The effect of environmental lighting on porphyrin metabolism in the rat

Abstract

THE direct action of light on the skin in porphyria is well documented. There is a specific spectral response in that light of wavelengths between 400 nm or 500–600 nm causes lesions through photodynamic action of porphyrin in the skin^1–4. Light may however affect abnormal porphyrin metabolism apart from any action on the skin. We noticed that skin lesions were provoked in porphyric rats, whose coats were shaved, by continuous irradiation by white light fluorescent tubes. Some porphyric animals, in which the coat was not shaved off as a control, excreted more porphyrin when under continuous light than other control animals under continuous dark.
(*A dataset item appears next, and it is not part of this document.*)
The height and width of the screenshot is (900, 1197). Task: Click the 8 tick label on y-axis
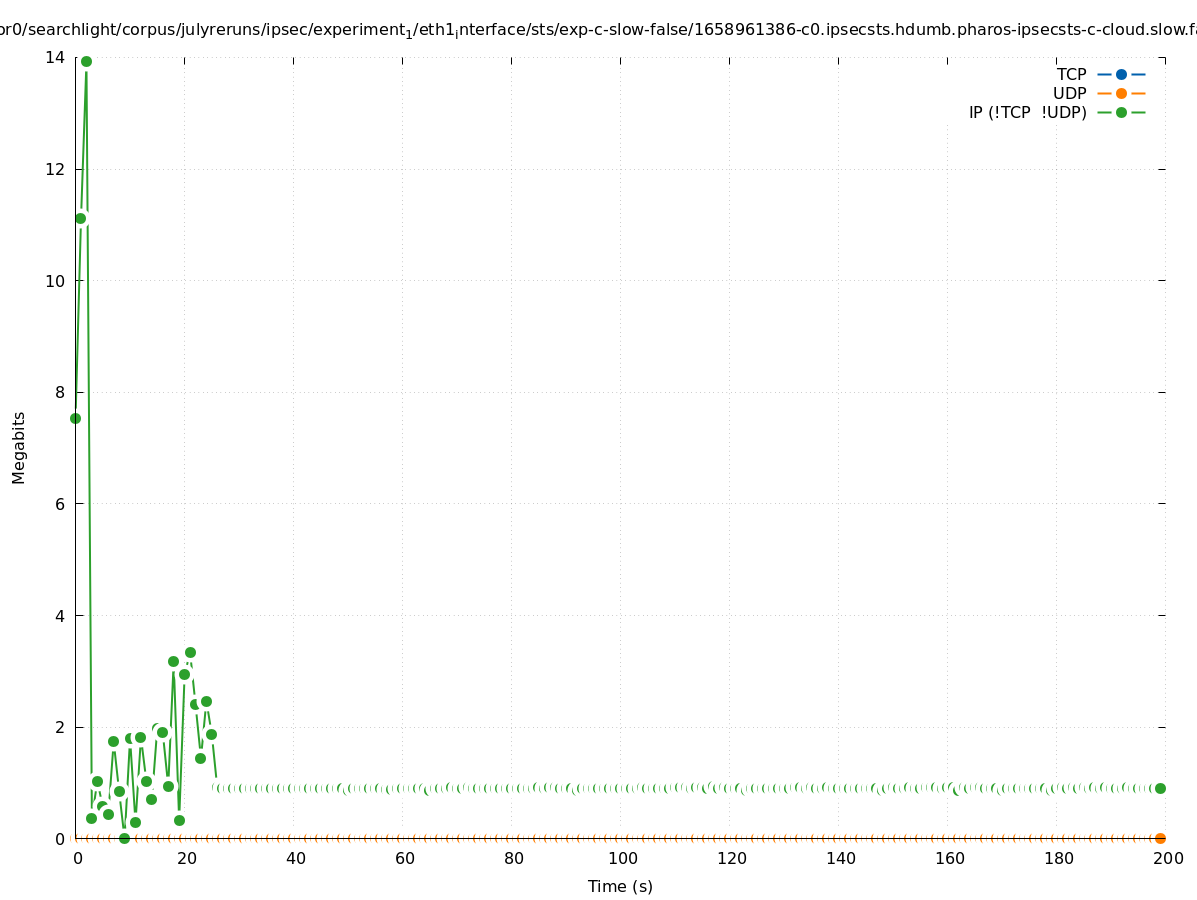59,392
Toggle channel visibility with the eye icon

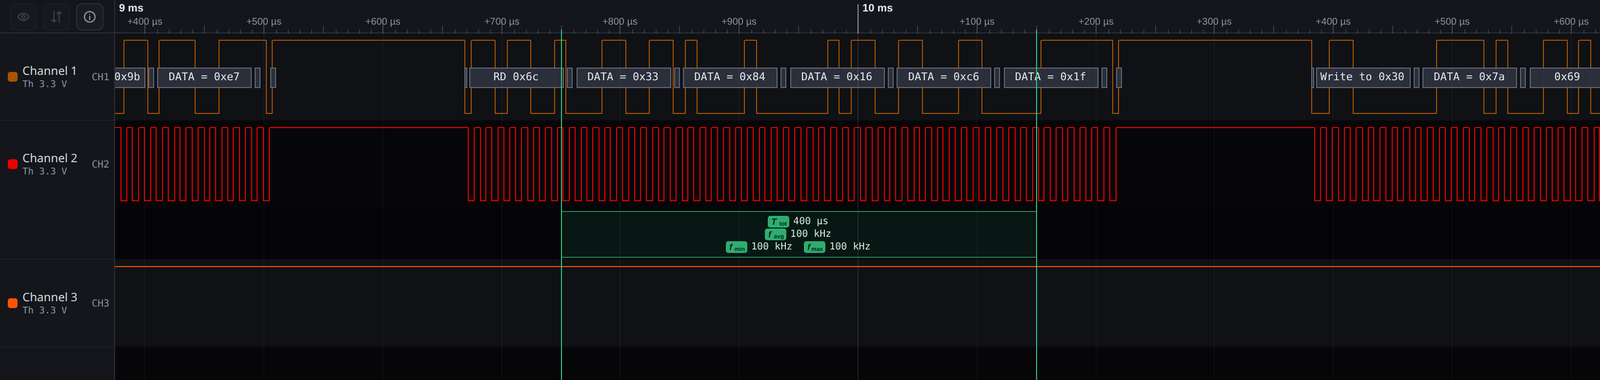23,16

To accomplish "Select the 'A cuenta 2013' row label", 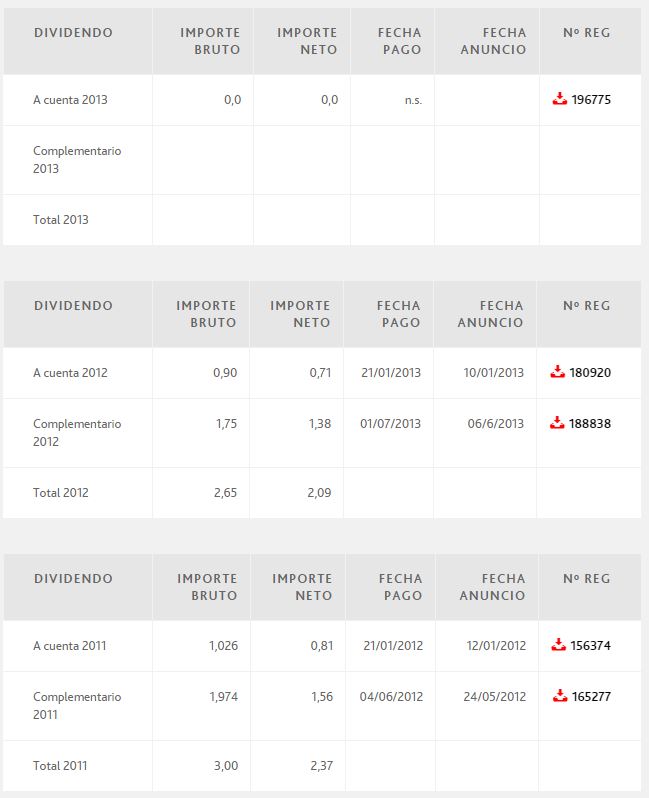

This implicated light as an environmental factor effecting porphyrin metabolism. Porphyrin excretion as a measure of abnormality, however, gave inconclusive results. Instead we have used the activity of hepatic δ-aminolaevulinic acid synthetase (ALA-S), the rate controlling enzyme in the haem biosynthetic pathway⁵, as an index of porphyrin abnormality. Normally, ALA-S activity is low, but where porphyria is present clinically or has been induced chemically in experimental animals, activity is raised⁶. We used 1, 4-dihydro-2, 4, 6-trimethyl pyridine-3, 5-dicarboxylate (DDC) to induce porphyria; this chemical, like some other porphyrinogenic agents, such as griseofulvin, probably acts through interfering with a negative feedback inducing mechanism involving haem⁷.